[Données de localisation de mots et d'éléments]
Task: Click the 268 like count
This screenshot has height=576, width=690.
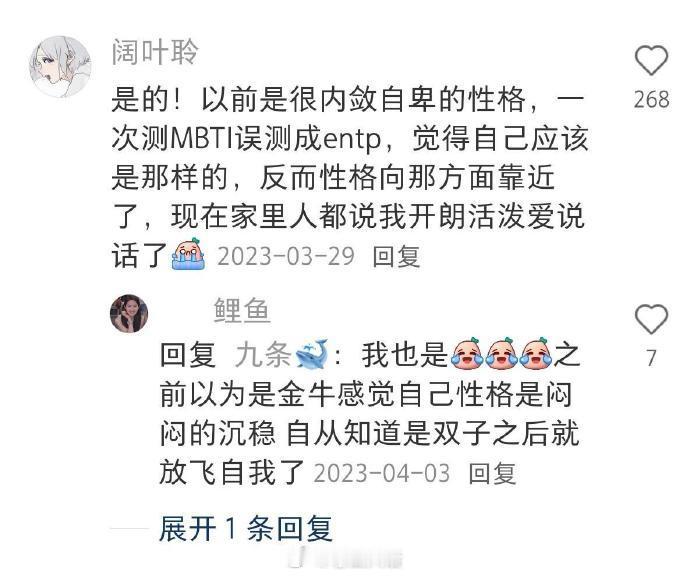Action: pyautogui.click(x=651, y=99)
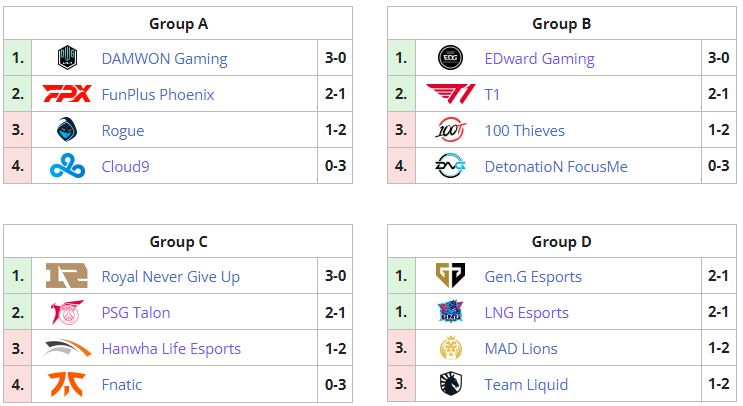Follow the DAMWON Gaming text link
The height and width of the screenshot is (406, 743).
coord(164,59)
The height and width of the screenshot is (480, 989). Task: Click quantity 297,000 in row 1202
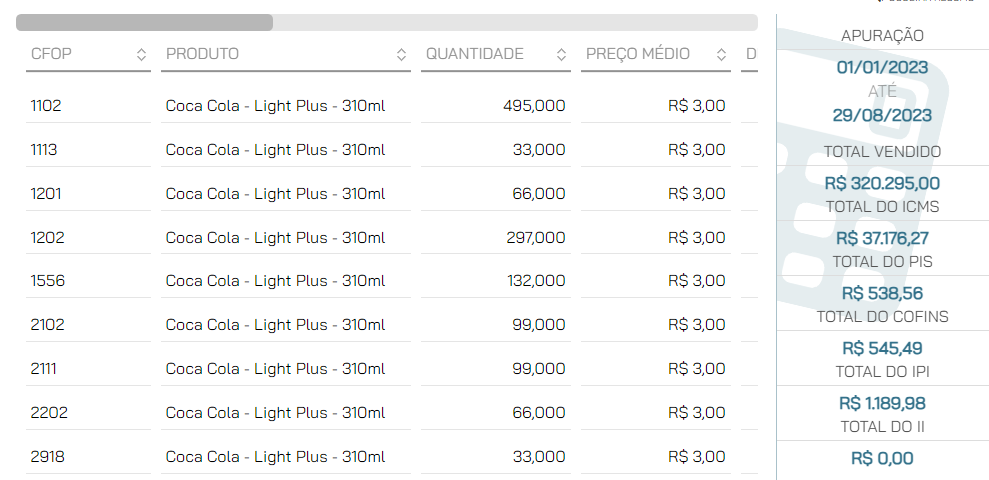click(536, 238)
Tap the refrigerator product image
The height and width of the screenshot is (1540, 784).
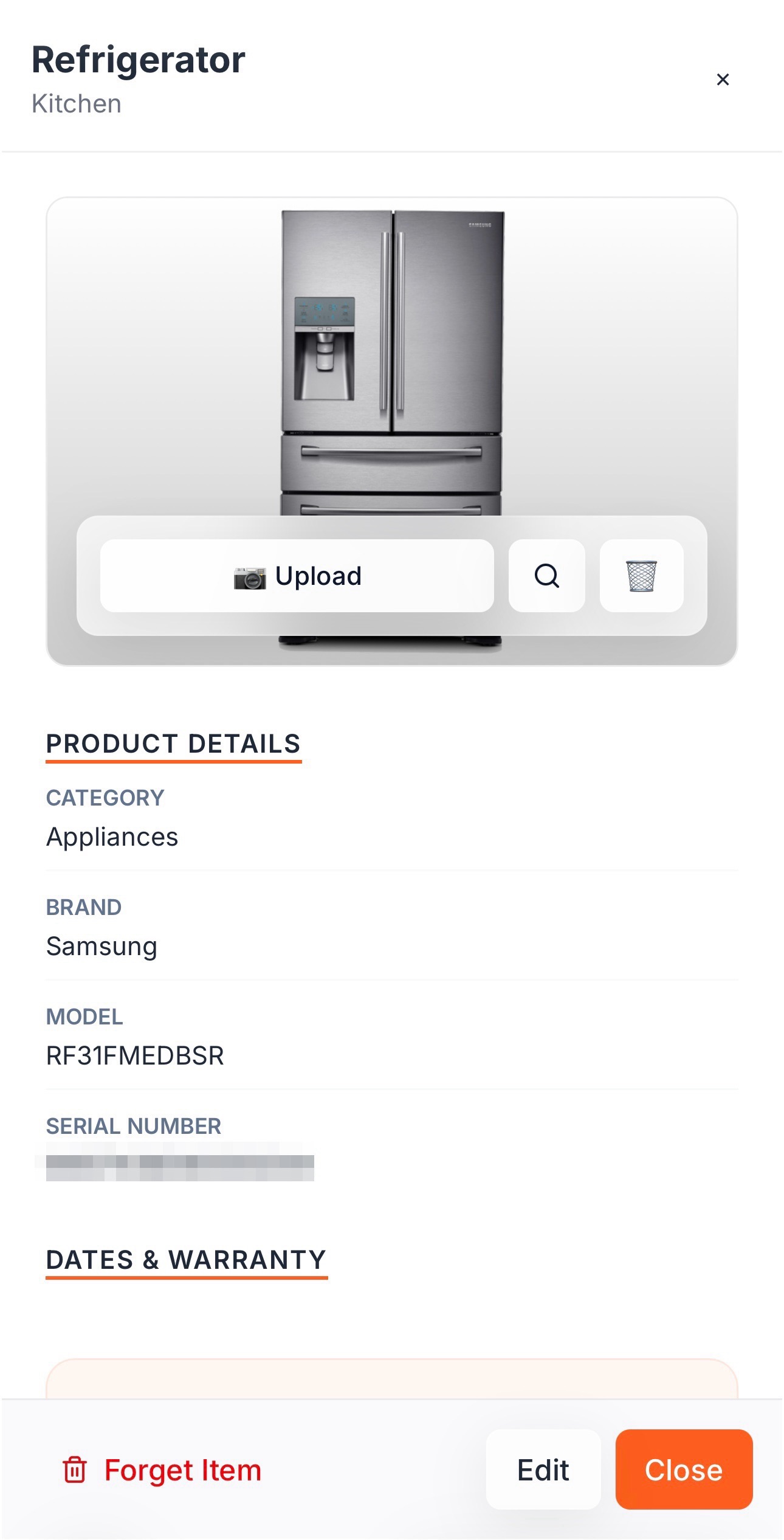(x=392, y=334)
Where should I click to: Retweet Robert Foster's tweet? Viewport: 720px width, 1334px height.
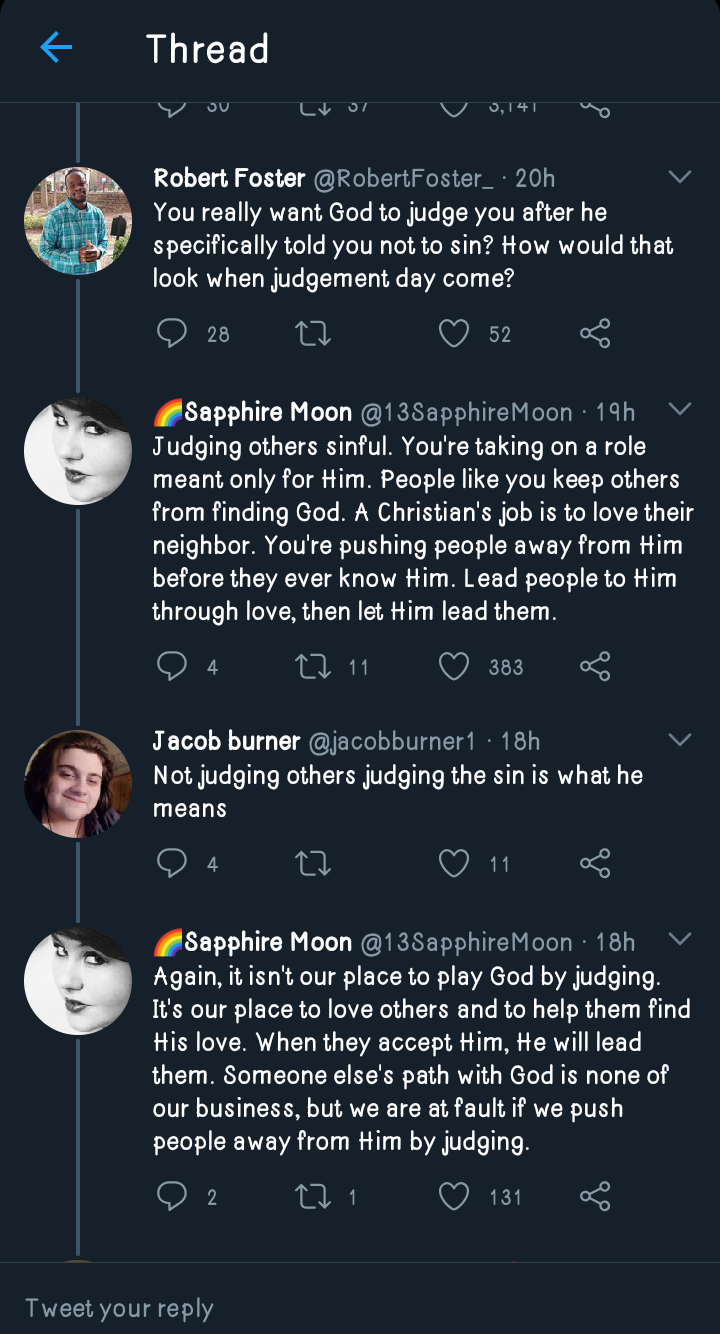point(313,333)
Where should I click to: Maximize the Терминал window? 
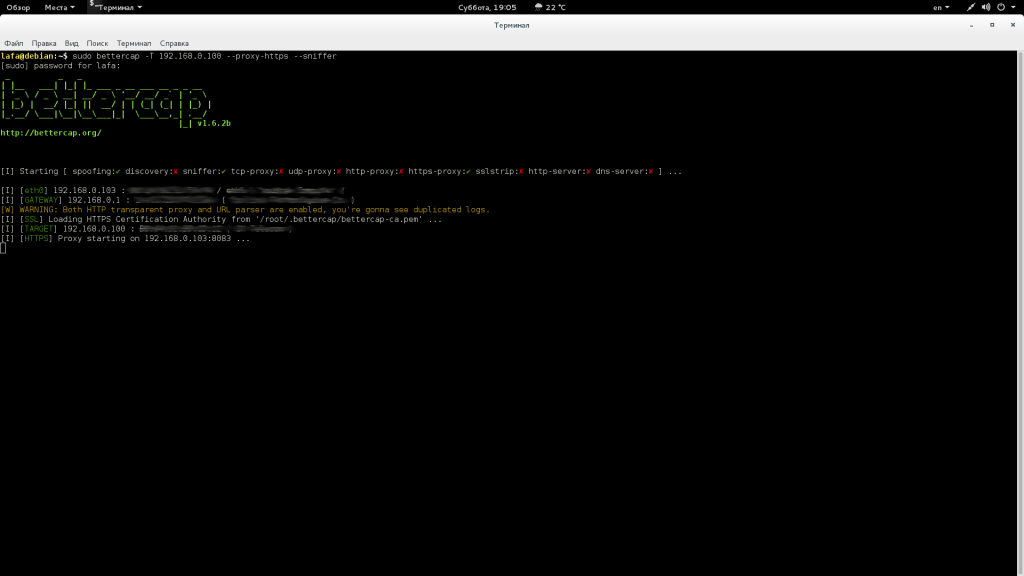click(991, 25)
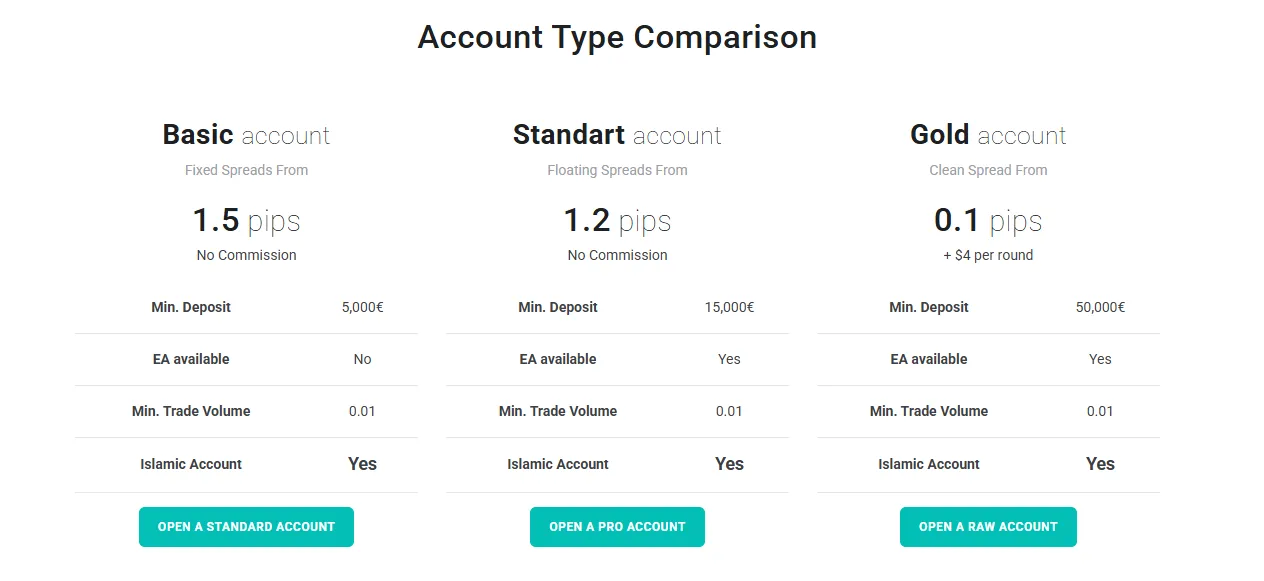This screenshot has height=581, width=1264.
Task: Click the Standart account title
Action: [617, 135]
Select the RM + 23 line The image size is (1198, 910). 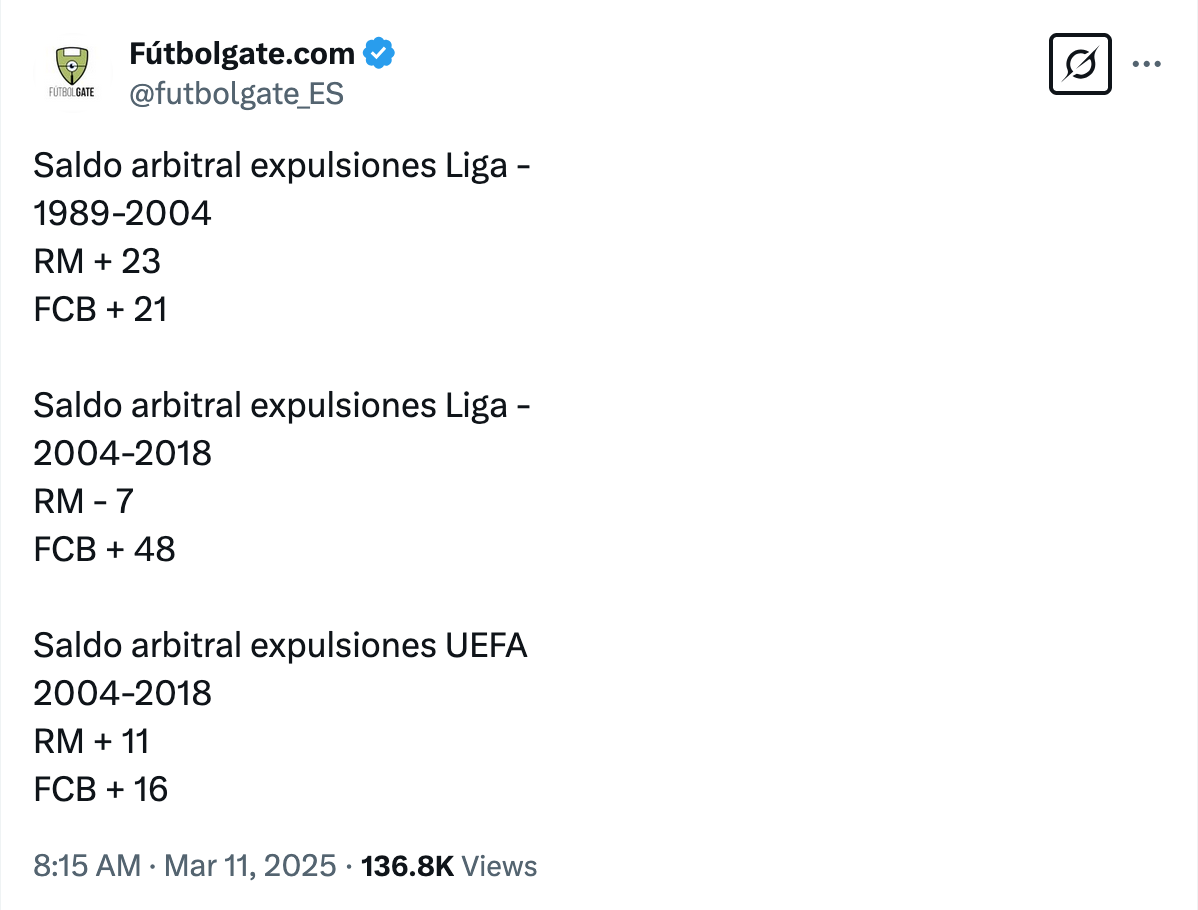[97, 261]
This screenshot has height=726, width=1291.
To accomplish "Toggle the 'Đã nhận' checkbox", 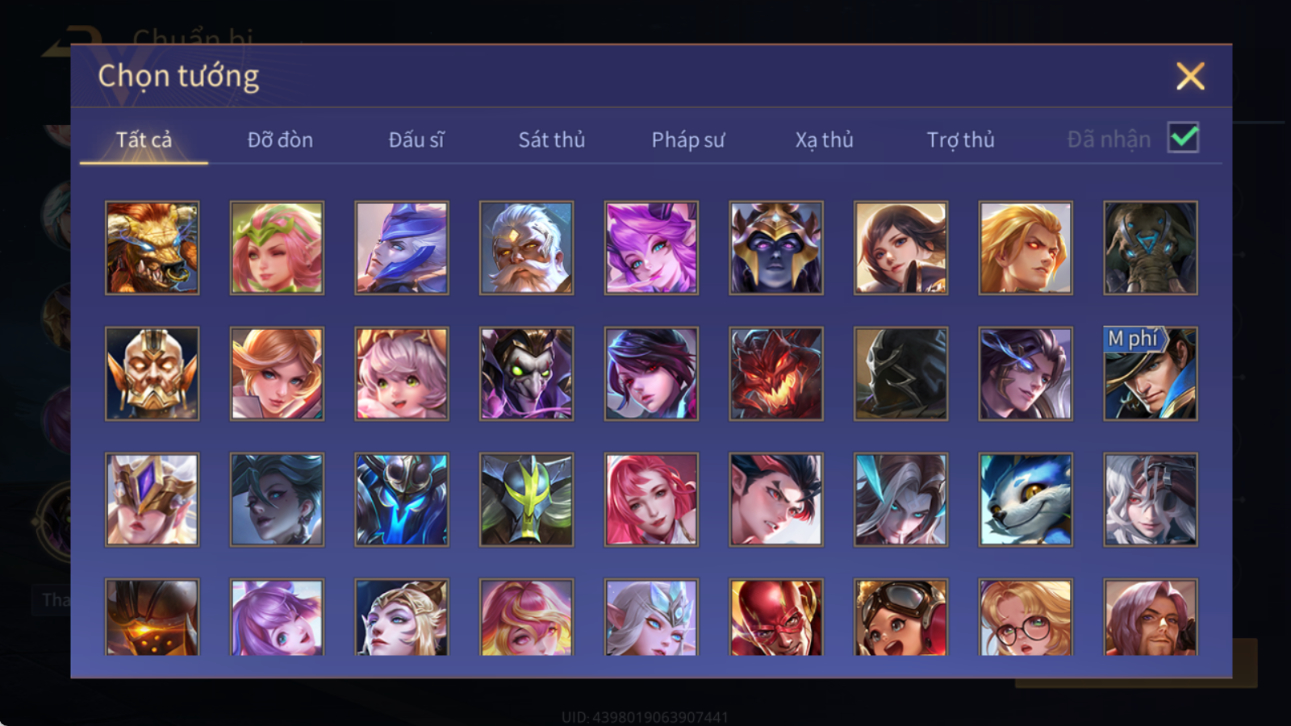I will coord(1183,139).
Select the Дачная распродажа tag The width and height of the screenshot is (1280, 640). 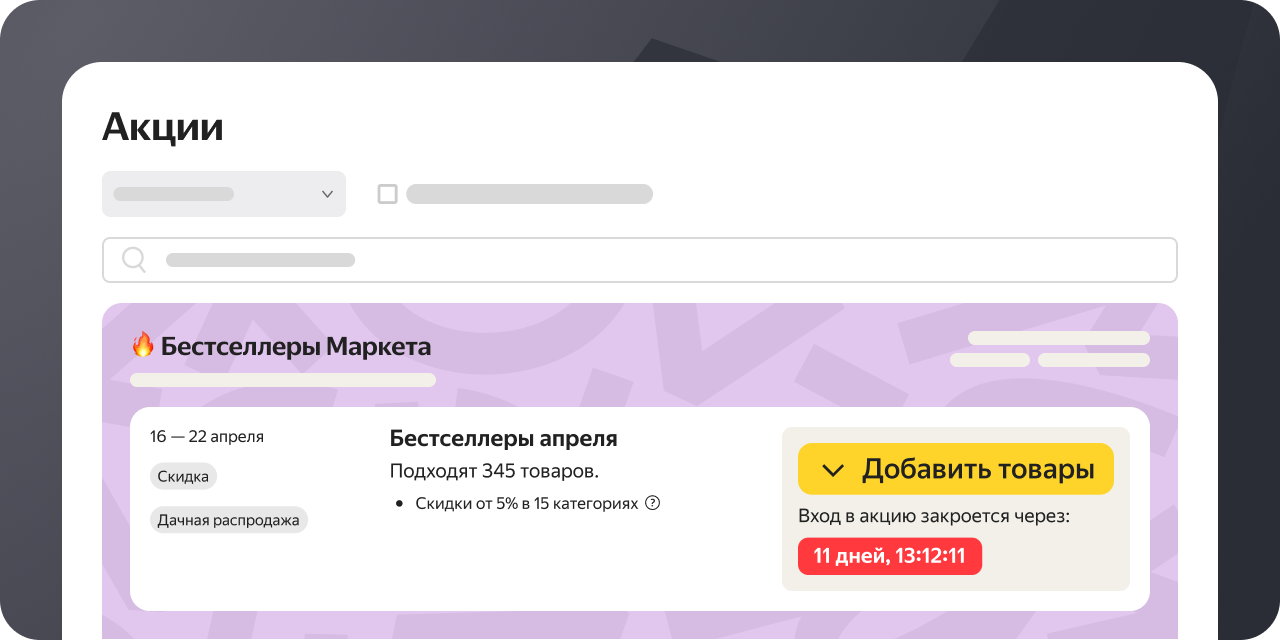(x=229, y=520)
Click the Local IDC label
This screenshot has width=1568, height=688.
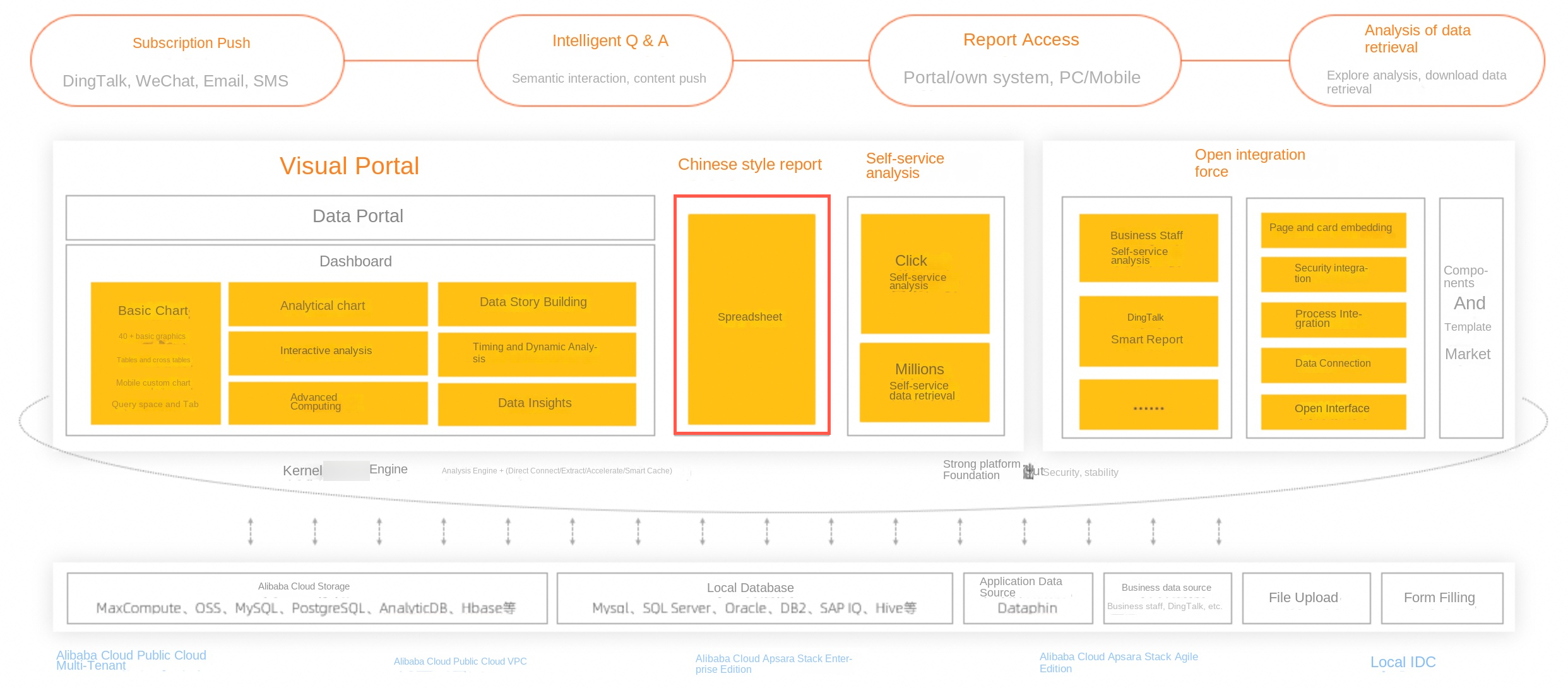(x=1403, y=662)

▶ Demande écrite
Modifiez les données, du début jusqu'à la ligne contenant « (x=392, y=334) » incluse, en remplaçant « refrigerator » par « freezer » sans rien changer d'autre. Donnez uniquement ces lignes, sans les images.

▶ En réponse
Task: Click the 268 like count
This screenshot has height=576, width=690.
Action: pyautogui.click(x=651, y=99)
Follow the DAMWON Gaming text link
The height and width of the screenshot is (406, 743).
coord(164,59)
The height and width of the screenshot is (480, 989). Task: Click quantity 297,000 in row 1202
click(536, 238)
Tap the freezer product image
The height and width of the screenshot is (1540, 784).
(x=392, y=334)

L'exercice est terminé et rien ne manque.